Burger King, Inc. v. State Tax Commission

Jones, J.

(dissenting). I would transpose the conclusions reached by the majority. The purchases by Burger King of the paper products (e.g., wrappers for sandwiches, cups to contain coffee, soda and other drinks, and sleeves for holding french fries) should be held to be subject to the sales tax (to that extent I would agree with the State Tax Commission), and the purchases by Burger King of equipment *625for processing food and drink (e.g., ovens, fryers, broilers, coffee urns and milk shake machinery) should be held to be exempt from the sales tax (to that extent I would disagree with the commission).

With reference to the paper products, the commission was surely justified in determining that their purchase was a retail sale within the definition of section 1101 (subd [Jb], par [4]) of the Tax Law and did not come within the exception set forth in subclause (A) of clause (i) of that paragraph as a purchase “for resale as such or as a physical component part of tangible personal property”. I agree with Mr. Justice Ellis J. Staley, Jr., at the Appellate Division, and for the reasons stated in his dissenting opinion, that Burger King did not sell the paper products as such to their customers and that the paper products did not become physical component parts of the food and drink which were sold to their customers.

As to the processing equipment, I am persuaded that the purchase of this equipment, as a matter of law, falls within the exemption provided in section 1115 (subd [a], par [12]) of the Tax Law. That paragraph provided that receipts from the sale of “ [m] achinery or equipment for use or consumption directly and exclusively [since 1974, ‘predominantly’] in the production of tangible personal property” were exempt from the tax imposed by subdivision (a) of section 1105.1 I can agree with the contention of the commission that, under the design of the sales tax law, receipts from sales of food and drink by this taxpayer were taxable under subdivision (d) of section 1105 as a hybrid sale of tangible personal property with associated service incident to their delivery to the customer, rather than under subdivision (a) as a sale of tangible personal property, and to that extent that restaurant food subject to the tax under subdivision (d) does not fall within the definition of “tangible personal property” set out in section 1101 (subd [b], par [6]).

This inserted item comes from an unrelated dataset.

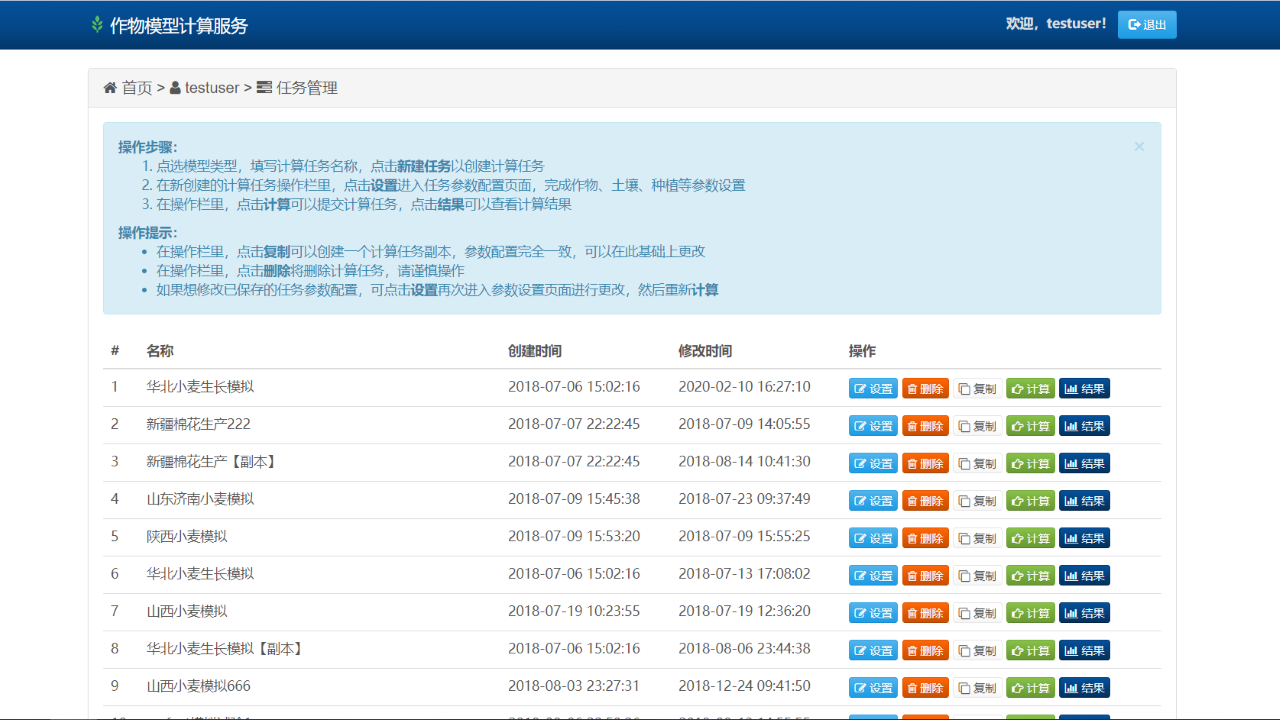Click the user icon beside testuser
This screenshot has width=1280, height=720.
tap(175, 88)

The matter does not end there, however. The exemption provision of section 1115 (subd [a], par [12]) on which *626the taxpayer relies is entirely independent of subdivision (d) of section 1105 which imposes a tax on the “hybrid” sales. The exemption granted is from the tax imposed by subdivision (a) of section 1105, not from the tax imposed by subdivision (d) of that section. No reason appears why the explicit definition of “tangible personal property” as “[c]orporeal personal property of any nature” (Tax Law, § 1101, subd [b], par [6]) should not be applied in accordance with the plain meaning of the words used. Food and drink as such would clearly fall within the sweep of that definition.2 The hybrid concept of the taxation of sales of restaurant food and drink as a combination of tangible personal property and services within the contemplation of subdivision (d) of section 1105, on which the commission would rely, is irrevelant.

Even if that concept were thought to be relevant, however, it would not be applicable. The equipment in question processed only food and drink — the tangible personal property component of the hybrid — and had nothing whatsoever to do with the services component of the hybrid. It could not be concluded, therefore, that the sales of the processing equipment did not enjoy the benefits of the paragraph (12) exemption on the theory that the equipment was acquired for use in the production of the hybrid; it was not.

For the reasons stated, I would modify the order of the Appellate Division to the extent of reinstating that portion of the determintaion of the State Tax Commission which imposed the tax on the receipts from the sale of Burger King of the paper products, and, as so modified, affirm.

Chief Judge Cooke and Judges Jasen, Gabrielli and Wachtler concur with Judge Fuchsberg; Judge Jones dissents in part and votes to modify in a separate opinion in which Judge Meyer concurs.

Order modified, without costs, in accordance with the opinion herein and, as so modified, affirmed.

. The State Tax Commission sought to impose a sales tax on the sale to the taxpayer of this equipment under this subdivision.

. Were this not the case there would have been no occasion for the express exemption from the tax on “tangible personal property” under subdivision (a) of section 1105 of “[f]ood, food products and beverages” found in section 1115 (subd [a], par [1]).